Alors que la crise financière apporte à la puissance publique de nouvelles lettres de noblesse, avec cette nouvelle capacité qui vient de lui permettre de dénoncer les voyous de la finance mondiale, l’égoïsme de certaines banques internationales, qui ramène l’État à son devoir celui de défendre les intérêts de la nation : ce qu’il vient de faire en mettant sous tutelle les crédits aux particuliers et aux entreprises , par le canal des Trésoriers payeurs, en défendant notre économie en difficulté, en donnant un coup de pouce à la création d’emplois aidés, ce qui permettait véritablement le début d’un retour à la souveraineté nationale, à sa légitimité, à la raison, à l’équité, à la morale, c’est-à-dire à la France, il faut que tout cela disparaisse en même temps que nos armes.

Or la Paix ne parviendra jamais de ce montage européen ou chacun tire la couverture à lui, ou l’ennemi des uns n’est forcément le nôtre et ses amis non plus. La paix ne peut provenir que de l’équilibre des forces. Alors, comment équilibrer nos forces par rapport à celles des autres, si nos armées sont devenues les mercenaires d’un empire actuellement aux abois ?
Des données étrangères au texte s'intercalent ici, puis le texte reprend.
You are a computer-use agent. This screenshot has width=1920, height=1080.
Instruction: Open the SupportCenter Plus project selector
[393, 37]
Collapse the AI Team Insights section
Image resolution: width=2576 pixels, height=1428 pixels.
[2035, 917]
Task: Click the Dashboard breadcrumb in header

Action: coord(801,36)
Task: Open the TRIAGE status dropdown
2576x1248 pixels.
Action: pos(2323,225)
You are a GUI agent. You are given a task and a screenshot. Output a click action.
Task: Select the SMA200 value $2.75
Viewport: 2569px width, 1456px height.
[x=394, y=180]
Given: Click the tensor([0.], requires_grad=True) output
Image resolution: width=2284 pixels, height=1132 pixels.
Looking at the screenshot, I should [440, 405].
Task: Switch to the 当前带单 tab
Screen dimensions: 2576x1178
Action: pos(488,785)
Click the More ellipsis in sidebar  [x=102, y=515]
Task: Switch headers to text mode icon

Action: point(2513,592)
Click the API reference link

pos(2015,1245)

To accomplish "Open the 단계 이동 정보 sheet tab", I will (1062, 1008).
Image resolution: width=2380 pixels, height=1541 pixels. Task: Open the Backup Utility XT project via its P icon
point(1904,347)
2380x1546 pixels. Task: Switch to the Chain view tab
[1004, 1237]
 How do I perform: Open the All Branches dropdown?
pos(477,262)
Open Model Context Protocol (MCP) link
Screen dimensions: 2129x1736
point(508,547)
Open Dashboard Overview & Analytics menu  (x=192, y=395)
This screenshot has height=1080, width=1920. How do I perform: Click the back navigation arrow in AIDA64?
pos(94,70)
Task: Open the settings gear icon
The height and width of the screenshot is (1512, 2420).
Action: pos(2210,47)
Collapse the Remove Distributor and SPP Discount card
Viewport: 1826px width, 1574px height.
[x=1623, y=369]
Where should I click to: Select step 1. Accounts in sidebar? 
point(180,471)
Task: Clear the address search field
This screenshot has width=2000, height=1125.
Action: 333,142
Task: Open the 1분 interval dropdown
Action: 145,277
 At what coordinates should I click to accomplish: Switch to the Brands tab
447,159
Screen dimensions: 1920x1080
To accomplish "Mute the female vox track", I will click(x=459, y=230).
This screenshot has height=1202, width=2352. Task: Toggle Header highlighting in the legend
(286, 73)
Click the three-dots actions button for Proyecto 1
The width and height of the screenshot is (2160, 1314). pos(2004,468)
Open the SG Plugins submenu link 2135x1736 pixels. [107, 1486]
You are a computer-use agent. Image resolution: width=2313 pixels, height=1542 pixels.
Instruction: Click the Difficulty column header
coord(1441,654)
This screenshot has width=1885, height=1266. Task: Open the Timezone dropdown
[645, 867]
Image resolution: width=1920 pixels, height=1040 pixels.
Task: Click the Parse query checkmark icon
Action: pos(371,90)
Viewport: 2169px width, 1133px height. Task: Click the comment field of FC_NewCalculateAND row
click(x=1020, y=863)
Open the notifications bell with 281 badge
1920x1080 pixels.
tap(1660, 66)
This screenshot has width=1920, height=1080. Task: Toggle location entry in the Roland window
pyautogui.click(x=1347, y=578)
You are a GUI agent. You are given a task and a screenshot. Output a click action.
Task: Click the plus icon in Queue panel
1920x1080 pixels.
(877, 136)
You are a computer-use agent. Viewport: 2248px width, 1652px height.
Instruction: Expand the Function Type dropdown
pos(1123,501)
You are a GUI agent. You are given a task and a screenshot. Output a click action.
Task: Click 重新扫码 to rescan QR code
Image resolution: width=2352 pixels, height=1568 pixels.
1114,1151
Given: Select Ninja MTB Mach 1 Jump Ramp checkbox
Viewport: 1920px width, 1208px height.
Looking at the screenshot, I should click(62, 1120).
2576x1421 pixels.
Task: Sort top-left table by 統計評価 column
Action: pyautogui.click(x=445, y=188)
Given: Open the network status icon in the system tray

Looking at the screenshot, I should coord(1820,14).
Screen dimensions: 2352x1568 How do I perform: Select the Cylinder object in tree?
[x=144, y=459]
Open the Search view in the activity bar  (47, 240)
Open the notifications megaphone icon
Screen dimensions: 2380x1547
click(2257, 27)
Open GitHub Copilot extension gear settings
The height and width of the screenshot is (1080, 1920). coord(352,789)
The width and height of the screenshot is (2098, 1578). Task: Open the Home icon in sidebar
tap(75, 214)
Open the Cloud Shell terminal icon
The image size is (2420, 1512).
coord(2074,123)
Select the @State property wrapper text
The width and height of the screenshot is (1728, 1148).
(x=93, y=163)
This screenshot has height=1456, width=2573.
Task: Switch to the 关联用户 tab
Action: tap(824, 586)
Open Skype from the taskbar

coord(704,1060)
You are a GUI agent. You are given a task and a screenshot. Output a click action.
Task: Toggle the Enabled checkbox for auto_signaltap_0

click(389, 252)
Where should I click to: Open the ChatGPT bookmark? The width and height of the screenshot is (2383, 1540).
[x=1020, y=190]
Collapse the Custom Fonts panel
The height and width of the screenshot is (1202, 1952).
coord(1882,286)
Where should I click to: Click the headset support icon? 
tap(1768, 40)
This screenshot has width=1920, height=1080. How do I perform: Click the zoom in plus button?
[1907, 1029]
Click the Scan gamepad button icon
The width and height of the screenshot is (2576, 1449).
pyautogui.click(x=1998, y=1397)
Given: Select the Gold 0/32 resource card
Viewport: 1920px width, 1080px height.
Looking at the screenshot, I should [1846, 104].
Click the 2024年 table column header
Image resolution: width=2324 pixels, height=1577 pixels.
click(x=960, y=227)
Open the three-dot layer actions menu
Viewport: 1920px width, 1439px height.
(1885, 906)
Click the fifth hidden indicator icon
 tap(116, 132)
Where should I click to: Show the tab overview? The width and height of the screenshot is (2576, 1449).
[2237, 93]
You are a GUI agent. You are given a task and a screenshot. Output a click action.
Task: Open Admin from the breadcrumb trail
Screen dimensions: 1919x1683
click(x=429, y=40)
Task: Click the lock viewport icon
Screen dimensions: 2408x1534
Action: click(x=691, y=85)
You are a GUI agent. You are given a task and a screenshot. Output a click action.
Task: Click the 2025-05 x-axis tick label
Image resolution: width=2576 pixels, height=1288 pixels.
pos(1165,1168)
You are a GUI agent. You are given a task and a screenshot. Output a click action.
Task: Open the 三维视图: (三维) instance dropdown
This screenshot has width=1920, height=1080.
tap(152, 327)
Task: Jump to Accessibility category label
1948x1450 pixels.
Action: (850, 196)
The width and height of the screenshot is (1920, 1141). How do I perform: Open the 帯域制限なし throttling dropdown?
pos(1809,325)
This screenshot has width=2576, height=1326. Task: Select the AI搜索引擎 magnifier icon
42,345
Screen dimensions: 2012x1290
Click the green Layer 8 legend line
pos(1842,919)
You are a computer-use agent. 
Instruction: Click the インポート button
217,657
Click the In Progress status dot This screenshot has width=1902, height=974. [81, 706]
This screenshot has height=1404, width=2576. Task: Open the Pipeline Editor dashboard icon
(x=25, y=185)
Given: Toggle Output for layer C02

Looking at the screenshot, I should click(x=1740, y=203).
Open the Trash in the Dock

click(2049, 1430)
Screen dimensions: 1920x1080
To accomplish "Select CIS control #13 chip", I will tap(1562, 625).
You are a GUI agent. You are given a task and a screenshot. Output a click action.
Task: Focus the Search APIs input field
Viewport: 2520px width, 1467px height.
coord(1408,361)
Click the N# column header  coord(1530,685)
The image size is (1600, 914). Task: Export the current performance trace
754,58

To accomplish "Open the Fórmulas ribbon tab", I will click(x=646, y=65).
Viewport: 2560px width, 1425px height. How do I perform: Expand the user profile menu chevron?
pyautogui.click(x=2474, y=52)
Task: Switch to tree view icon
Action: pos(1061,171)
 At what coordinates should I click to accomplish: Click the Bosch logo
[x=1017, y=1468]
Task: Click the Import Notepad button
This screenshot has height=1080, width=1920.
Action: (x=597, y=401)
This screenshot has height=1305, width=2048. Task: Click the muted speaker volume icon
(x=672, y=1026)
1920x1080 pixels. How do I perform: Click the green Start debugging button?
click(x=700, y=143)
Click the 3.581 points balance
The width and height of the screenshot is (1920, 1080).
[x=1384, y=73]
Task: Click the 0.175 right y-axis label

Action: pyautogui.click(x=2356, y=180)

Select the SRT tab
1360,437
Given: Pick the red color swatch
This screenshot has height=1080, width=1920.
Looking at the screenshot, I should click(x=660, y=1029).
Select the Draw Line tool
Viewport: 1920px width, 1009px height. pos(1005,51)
Je pose juste une question avant d’en terminer et de passer la parole à nos invités : Dimitri Melvedev, Président de la Fédération de Russie vient d’annoncer qu’il allait déployer dans l’enclave Russe de Kaliningrad, insérée dans l’Union européenne, des fusées capables d’atteindre la Pologne.

Or le futur homme fort de la Maison Blanche n’a aucune idée sur la défense antimissile, pas plus que de position arrêtée sur le problème Russe, ou même s’il en a, il ne nous en a pas avertis. Alors nos troupes, elles partent dans l’inconnu, avec un problème grave sans solution envisagée et partagée, et si jamais le nouveau Président américain décidait tout à coup, d’attaquer la Russie, que ferions-nous ? Quels intérêts défendrions-nous ?

Non, envers et contre tout, notre défense doit rester nationale, il y va quand même du sort de la nation.